Estimados seres vivos

He terminado mi PCB en Protel DXP, el siguiente paso es imprimir a una escala uno a uno con las dimensiones reales de los componentes en una hoja transfer. No lo he conseguido pro que desconosco el proceso.
La impresiones que me han resultado se extienden al tamaño carta.

Saludos Cordiales.


----------



## JV (Abr 25, 2008)

EN vez de mandar a imprimir directamente, debes configurar la pagina. Primero elijes el tamaño de hoja en el lado izquierdo (Size), A4 por ejemplo, y luego del lado derecho elejis la escala que sea 1.00 (Scale Mode - Scaled Print), porque sino te lo ajusta automaticamente al tamaño de hoja.



Saludos..


----------



## zoomg80 (Abr 26, 2008)

Ok gracias tienes razon la estaba regando.

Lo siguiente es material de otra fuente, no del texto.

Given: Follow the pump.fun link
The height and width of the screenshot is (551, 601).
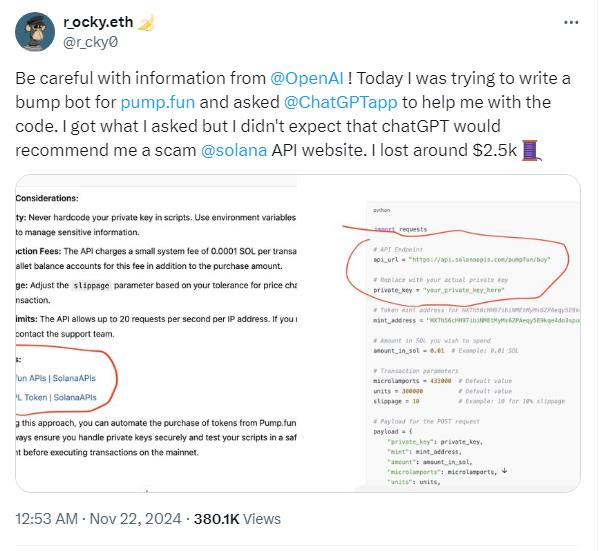Looking at the screenshot, I should coord(151,102).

Tambien encontre otras cosas

En Fabrication Outputs/ Final del menu File paracene todas las capas del circuito y como me dijsite con el Page setup configure la impresion de mis tracks.

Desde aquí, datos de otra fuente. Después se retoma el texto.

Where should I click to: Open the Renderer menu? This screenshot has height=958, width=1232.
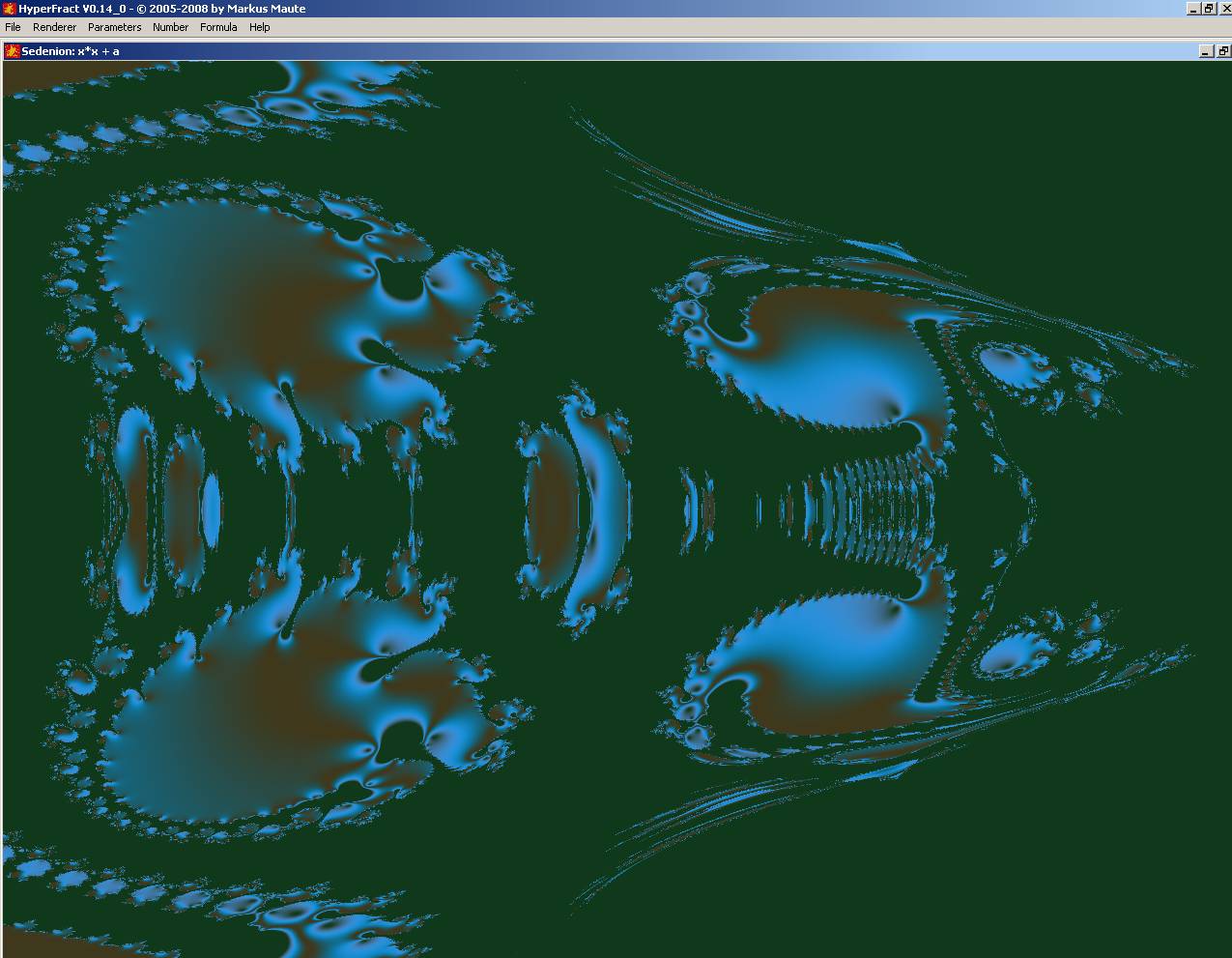pos(54,27)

Saludos y aqui andamos para echarnos una mano.


----------



## ZOOMx (Jun 5, 2008)

soy nuevo en el foro, espero ser de ayuda.
   Por el momento tengo un problemita, como muchos, es que estoy migrando a protel DXP 2004, vengo de trabajar con proteus y con eagle haciendo pcb pero ciertamente el protel es mucho mas profesional, el entorno es amistoso pero me cuesta un poco conseguir algunos componente en las librerías, por ejemplo, la pantalla lcd 2x16, estoy seguro debe estar por lo popular que es para los proyectos pero no la consigo. 
Si alguien me ayuda a salir del mar de la ignorancia donde estoy sumergido se lo agradecería. Ya estuve en la pag de Altium (www.altium.com) viendo las librerías y descargue algunas, pero no veo la lcd.
saludos.


----------



## ZOOMx (Jun 8, 2008)

Espero estén bien. 
    Bueno, tengo un problema en protel es que me he cansado de buscar las librerías de una pantalla LCD de 2x16 y de un teclado matricial de 3x4 busque carpeta por carpeta todas las librerías e incluso la herramienta find probando con varios nombre, finalmente  cree unas propias que si alguien las quiere están a la orden, lo que no se es como montarlas al foro.
    Estos son componentes muy comunes por lo cual supongo están en algún lado, le agradecería si alguien sabe que me indicara.


----------



## TESLA BOY (Mar 30, 2009)

Una pregunta he estado empezando con el protel dpx pero no puedo subir el diseño schematic a PCB, me dice que no hay concordancia entre las librerias y cuando intento poner un elemento directamente sobre la PCB me dice que el componente no se encuentra en la libreria pero con el schematic si, alguien me podria ayudar?


----------



## joryds (Jun 9, 2009)

Hola TESLA BOY, aca se encuentra un tutorial de protel DXP en castellano talvez te pueda servir de algo.

https://www.forosdeelectronica.com/f13/manual-protel-dxp-espanol-865/

Saludos


----------



## cosmefulanito04 (Mar 23, 2010)

¿Alguien sabe como hacer como trabajar con multiples esquematicos? 

Yo cree 4 en un proyecto y a la hora de compilarlo me dice que tengo 4 esquematicos de alto nivel y a la hora de hacer el PCB, solo toma los componentes del 1ero.

Me baje el manual, pero en el ejemplo solo trabaja con 1 solo esquematico.


----------



## ssyn (Jul 17, 2010)

Tengo una duda sobre como compliar el esquemático, tengo el manual del protel 2004 y lo sigo paso por paso pero a la hora de compilar me salen varios errores que mas o menos dicen asi -has not driver- que es lo que estoy haciendo mal?


----------